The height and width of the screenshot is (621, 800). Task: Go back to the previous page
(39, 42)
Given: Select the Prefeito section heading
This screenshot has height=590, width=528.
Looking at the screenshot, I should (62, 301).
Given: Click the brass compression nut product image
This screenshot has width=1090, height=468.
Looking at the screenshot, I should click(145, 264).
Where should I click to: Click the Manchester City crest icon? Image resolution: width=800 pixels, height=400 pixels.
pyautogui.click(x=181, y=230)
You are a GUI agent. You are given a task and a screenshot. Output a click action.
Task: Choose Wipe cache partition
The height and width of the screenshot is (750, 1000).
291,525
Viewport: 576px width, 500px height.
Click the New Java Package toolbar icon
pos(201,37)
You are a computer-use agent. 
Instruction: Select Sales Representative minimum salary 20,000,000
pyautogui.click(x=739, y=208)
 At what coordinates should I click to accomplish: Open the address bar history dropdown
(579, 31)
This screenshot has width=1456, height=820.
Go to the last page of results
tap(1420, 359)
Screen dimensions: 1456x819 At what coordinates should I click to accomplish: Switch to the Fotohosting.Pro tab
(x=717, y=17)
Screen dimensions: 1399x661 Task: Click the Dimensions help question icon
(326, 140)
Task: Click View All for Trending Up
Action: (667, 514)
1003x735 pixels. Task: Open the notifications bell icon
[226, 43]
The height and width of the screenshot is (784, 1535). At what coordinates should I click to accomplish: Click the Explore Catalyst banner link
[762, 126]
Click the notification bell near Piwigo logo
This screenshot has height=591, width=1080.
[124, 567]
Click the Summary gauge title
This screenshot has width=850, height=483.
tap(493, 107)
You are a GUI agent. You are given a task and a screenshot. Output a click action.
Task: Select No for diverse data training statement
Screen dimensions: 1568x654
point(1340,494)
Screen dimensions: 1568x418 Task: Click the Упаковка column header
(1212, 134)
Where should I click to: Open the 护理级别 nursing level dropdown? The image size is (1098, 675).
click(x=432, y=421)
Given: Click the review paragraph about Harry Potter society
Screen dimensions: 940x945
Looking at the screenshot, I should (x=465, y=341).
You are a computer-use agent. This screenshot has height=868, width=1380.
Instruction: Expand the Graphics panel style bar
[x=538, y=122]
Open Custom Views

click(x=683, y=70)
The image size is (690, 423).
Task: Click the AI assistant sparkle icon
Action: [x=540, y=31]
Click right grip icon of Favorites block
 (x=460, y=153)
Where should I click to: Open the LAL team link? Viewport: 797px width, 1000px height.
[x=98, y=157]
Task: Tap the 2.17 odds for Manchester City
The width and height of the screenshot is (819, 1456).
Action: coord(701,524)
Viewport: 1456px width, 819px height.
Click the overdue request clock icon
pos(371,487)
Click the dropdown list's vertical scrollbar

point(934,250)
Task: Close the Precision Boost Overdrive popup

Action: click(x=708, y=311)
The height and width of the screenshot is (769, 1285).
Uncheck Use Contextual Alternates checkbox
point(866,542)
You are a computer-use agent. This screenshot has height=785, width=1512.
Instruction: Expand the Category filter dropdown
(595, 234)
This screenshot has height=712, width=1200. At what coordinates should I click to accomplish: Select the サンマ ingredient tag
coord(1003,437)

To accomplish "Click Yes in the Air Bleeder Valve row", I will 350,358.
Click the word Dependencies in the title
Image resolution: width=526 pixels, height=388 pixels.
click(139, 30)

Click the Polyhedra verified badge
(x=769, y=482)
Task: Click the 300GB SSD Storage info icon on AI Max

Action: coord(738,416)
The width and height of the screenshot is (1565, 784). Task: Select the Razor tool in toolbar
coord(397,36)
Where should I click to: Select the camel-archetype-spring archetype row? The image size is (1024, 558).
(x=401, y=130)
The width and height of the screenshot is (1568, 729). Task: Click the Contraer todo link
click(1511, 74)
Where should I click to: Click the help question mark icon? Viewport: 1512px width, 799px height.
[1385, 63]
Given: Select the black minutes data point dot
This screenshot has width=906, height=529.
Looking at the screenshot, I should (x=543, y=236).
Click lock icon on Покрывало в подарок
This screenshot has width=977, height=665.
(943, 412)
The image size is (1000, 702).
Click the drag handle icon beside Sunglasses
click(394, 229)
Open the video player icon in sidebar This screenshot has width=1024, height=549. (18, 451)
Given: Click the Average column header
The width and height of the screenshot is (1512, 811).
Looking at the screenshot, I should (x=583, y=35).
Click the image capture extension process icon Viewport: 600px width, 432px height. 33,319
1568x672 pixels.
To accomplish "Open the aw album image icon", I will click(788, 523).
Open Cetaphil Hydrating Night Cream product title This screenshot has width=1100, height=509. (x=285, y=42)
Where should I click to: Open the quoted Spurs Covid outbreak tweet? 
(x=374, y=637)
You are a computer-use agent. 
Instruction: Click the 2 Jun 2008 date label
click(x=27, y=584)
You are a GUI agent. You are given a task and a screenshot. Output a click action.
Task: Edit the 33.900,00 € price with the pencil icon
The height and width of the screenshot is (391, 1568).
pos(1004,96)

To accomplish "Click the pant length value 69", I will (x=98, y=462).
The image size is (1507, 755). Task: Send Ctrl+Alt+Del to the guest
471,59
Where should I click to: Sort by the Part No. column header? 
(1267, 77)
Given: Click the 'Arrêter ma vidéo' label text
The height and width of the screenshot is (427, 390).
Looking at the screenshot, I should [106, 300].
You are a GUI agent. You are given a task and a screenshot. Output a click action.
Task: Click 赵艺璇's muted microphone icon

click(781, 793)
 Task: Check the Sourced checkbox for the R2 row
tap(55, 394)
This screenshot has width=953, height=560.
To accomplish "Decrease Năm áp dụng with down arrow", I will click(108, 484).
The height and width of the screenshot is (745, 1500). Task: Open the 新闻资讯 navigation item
★ ★ ★ ★
CONSIGNE: Mettez l'ensemble des données ci-dessus sous forme de tableau Markdown à deux colonnes, « N° » pour le numéro de la ligne et « Ligne » pour son texte. Laissez de côté les lignes vides.

RÉPONSE ATTENDUE:
| N° | Ligne |
|---|---|
| 1 | The height and width of the screenshot is (621, 800). Task: Go back to the previous page |
| 2 | (39, 42) |
| 3 | Given: Select the Prefeito section heading |
| 4 | This screenshot has height=590, width=528. |
| 5 | Looking at the screenshot, I should (62, 301). |
| 6 | Given: Click the brass compression nut product image |
| 7 | This screenshot has width=1090, height=468. |
| 8 | Looking at the screenshot, I should click(145, 264). |
| 9 | Where should I click to: Click the Manchester City crest icon? Image resolution: width=800 pixels, height=400 pixels. |
| 10 | pyautogui.click(x=181, y=230) |
| 11 | You are a GUI agent. You are given a task and a screenshot. Output a click action. |
| 12 | Task: Choose Wipe cache partition |
| 13 | The height and width of the screenshot is (750, 1000). |
| 14 | 291,525 |
| 15 | Viewport: 576px width, 500px height. |
| 16 | Click the New Java Package toolbar icon |
| 17 | pos(201,37) |
| 18 | You are a computer-use agent.  |
| 19 | Instruction: Select Sales Representative minimum salary 20,000,000 |
| 20 | pyautogui.click(x=739, y=208) |
| 21 |  At what coordinates should I click to accomplish: Open the address bar history dropdown |
| 22 | (579, 31) |
| 23 | This screenshot has width=1456, height=820. |
| 24 | Go to the last page of results |
| 25 | tap(1420, 359) |
| 26 | Screen dimensions: 1456x819 At what coordinates should I click to accomplish: Switch to the Fotohosting.Pro tab |
| 27 | (x=717, y=17) |
| 28 | Screen dimensions: 1399x661 Task: Click the Dimensions help question icon |
| 29 | (326, 140) |
| 30 | Task: Click View All for Trending Up |
| 31 | Action: (667, 514) |
| 32 | 1003x735 pixels. Task: Open the notifications bell icon |
| 33 | [226, 43] |
| 34 | The height and width of the screenshot is (784, 1535). At what coordinates should I click to accomplish: Click the Explore Catalyst banner link |
| 35 | [762, 126] |
| 36 | Click the notification bell near Piwigo logo |
| 37 | This screenshot has height=591, width=1080. |
| 38 | [124, 567] |
| 39 | Click the Summary gauge title |
| 40 | This screenshot has width=850, height=483. |
| 41 | tap(493, 107) |
| 42 | You are a GUI agent. You are given a task and a screenshot. Output a click action. |
| 43 | Task: Select No for diverse data training statement |
| 44 | Screen dimensions: 1568x654 |
| 45 | point(1340,494) |
| 46 | Screen dimensions: 1568x418 Task: Click the Упаковка column header |
| 47 | (1212, 134) |
| 48 | Where should I click to: Open the 护理级别 nursing level dropdown? The image size is (1098, 675). |
| 49 | click(x=432, y=421) |
| 50 | Given: Click the review paragraph about Harry Potter society |
| 51 | Screen dimensions: 940x945 |
| 52 | Looking at the screenshot, I should (x=465, y=341). |
| 53 | You are a computer-use agent. This screenshot has height=868, width=1380. |
| 54 | Instruction: Expand the Graphics panel style bar |
| 55 | [x=538, y=122] |
| 56 | Open Custom Views |
| 57 | click(x=683, y=70) |
| 58 | The image size is (690, 423). |
| 59 | Task: Click the AI assistant sparkle icon |
| 60 | Action: [x=540, y=31] |
| 61 | Click right grip icon of Favorites block |
| 62 |  (x=460, y=153) |
| 63 | Where should I click to: Open the LAL team link? Viewport: 797px width, 1000px height. |
| 64 | [x=98, y=157] |
| 65 | Task: Tap the 2.17 odds for Manchester City |
| 66 | The width and height of the screenshot is (819, 1456). |
| 67 | Action: coord(701,524) |
| 68 | Viewport: 1456px width, 819px height. |
| 69 | Click the overdue request clock icon |
| 70 | pos(371,487) |
| 71 | Click the dropdown list's vertical scrollbar |
| 72 | point(934,250) |
| 73 | Task: Close the Precision Boost Overdrive popup |
| 74 | Action: click(x=708, y=311) |
| 75 | The height and width of the screenshot is (769, 1285). |
| 76 | Uncheck Use Contextual Alternates checkbox |
| 77 | point(866,542) |
| 78 | You are a computer-use agent. This screenshot has height=785, width=1512. |
| 79 | Instruction: Expand the Category filter dropdown |
| 80 | (595, 234) |
| 81 | This screenshot has height=712, width=1200. At what coordinates should I click to accomplish: Select the サンマ ingredient tag |
| 82 | coord(1003,437) |
| 83 | To accomplish "Click Yes in the Air Bleeder Valve row", I will 350,358. |
| 84 | Click the word Dependencies in the title |
| 85 | Image resolution: width=526 pixels, height=388 pixels. |
| 86 | click(139, 30) |
| 87 | Click the Polyhedra verified badge |
| 88 | (x=769, y=482) |
| 89 | Task: Click the 300GB SSD Storage info icon on AI Max |
| 90 | Action: coord(738,416) |
| 91 | The width and height of the screenshot is (1565, 784). Task: Select the Razor tool in toolbar |
| 92 | coord(397,36) |
| 93 | Where should I click to: Select the camel-archetype-spring archetype row? The image size is (1024, 558). |
| 94 | (x=401, y=130) |
| 95 | The width and height of the screenshot is (1568, 729). Task: Click the Contraer todo link |
| 96 | click(1511, 74) |
| 97 | Where should I click to: Click the help question mark icon? Viewport: 1512px width, 799px height. |
| 98 | [1385, 63] |
| 99 | Given: Select the black minutes data point dot |
| 100 | This screenshot has width=906, height=529. |
| 101 | Looking at the screenshot, I should (x=543, y=236). |
| 102 | Click lock icon on Покрывало в подарок |
| 103 | This screenshot has width=977, height=665. |
| 104 | (943, 412) |
| 105 | The image size is (1000, 702). |
| 106 | Click the drag handle icon beside Sunglasses |
| 107 | click(394, 229) |
| 108 | Open the video player icon in sidebar This screenshot has width=1024, height=549. (18, 451) |
| 109 | Given: Click the Average column header |
| 110 | The width and height of the screenshot is (1512, 811). |
| 111 | Looking at the screenshot, I should (x=583, y=35). |
| 112 | Click the image capture extension process icon Viewport: 600px width, 432px height. 33,319 |
| 113 | 1568x672 pixels. |
| 114 | To accomplish "Open the aw album image icon", I will click(788, 523). |
| 115 | Open Cetaphil Hydrating Night Cream product title This screenshot has width=1100, height=509. (x=285, y=42) |
| 116 | Where should I click to: Open the quoted Spurs Covid outbreak tweet?  |
| 117 | (x=374, y=637) |
| 118 | You are a computer-use agent.  |
| 119 | Instruction: Click the 2 Jun 2008 date label |
| 120 | click(x=27, y=584) |
| 121 | You are a GUI agent. You are given a task and a screenshot. Output a click action. |
| 122 | Task: Edit the 33.900,00 € price with the pencil icon |
| 123 | The height and width of the screenshot is (391, 1568). |
| 124 | pos(1004,96) |
| 125 | To accomplish "Click the pant length value 69", I will (x=98, y=462). |
| 126 | The image size is (1507, 755). Task: Send Ctrl+Alt+Del to the guest |
| 127 | 471,59 |
| 128 | Where should I click to: Sort by the Part No. column header?  |
| 129 | (1267, 77) |
| 130 | Given: Click the 'Arrêter ma vidéo' label text |
| 131 | The height and width of the screenshot is (427, 390). |
| 132 | Looking at the screenshot, I should [106, 300]. |
| 133 | You are a GUI agent. You are given a task and a screenshot. Output a click action. |
| 134 | Task: Click 赵艺璇's muted microphone icon |
| 135 | click(781, 793) |
| 136 |  Task: Check the Sourced checkbox for the R2 row |
| 137 | tap(55, 394) |
| 138 | This screenshot has width=953, height=560. |
| 139 | To accomplish "Decrease Năm áp dụng with down arrow", I will click(108, 484). |
| 140 | The height and width of the screenshot is (745, 1500). Task: Open the 新闻资讯 navigation item |